### What to do
Look below for the line containing "Given: Open the Owner dropdown chevron". Output it and each remaining line of the entries exactly, and nothing else.

(Excerpts from a dataset)
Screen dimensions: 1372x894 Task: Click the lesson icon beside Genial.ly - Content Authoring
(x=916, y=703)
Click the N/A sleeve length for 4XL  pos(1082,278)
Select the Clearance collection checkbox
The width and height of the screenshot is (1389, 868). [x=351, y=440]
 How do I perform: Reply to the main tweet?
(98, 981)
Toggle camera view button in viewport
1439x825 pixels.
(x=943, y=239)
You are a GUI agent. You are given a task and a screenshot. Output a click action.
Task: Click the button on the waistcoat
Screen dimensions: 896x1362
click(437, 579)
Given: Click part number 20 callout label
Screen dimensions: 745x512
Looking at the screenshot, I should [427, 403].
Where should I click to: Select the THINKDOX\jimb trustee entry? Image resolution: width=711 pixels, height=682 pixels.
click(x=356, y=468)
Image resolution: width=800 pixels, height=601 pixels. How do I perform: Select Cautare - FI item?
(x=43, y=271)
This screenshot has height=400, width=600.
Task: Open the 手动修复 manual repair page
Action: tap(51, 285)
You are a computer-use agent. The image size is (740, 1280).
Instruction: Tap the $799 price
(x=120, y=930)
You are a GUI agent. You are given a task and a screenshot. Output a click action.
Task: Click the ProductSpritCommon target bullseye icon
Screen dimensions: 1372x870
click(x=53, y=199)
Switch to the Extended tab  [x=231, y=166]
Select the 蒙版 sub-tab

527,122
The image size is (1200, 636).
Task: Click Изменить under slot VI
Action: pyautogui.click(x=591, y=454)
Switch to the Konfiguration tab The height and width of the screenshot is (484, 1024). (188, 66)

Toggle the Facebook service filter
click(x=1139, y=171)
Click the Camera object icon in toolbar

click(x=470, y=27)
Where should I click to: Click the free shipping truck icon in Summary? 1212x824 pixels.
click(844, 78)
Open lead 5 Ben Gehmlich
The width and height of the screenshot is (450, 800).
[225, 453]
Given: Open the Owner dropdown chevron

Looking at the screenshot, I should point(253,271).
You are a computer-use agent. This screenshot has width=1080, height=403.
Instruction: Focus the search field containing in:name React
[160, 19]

### Written response
Given: Open the Owner dropdown chevron

Looking at the screenshot, I should point(253,271).
You are a computer-use agent. This screenshot has width=1080, height=403.
Instruction: Focus the search field containing in:name React
[160, 19]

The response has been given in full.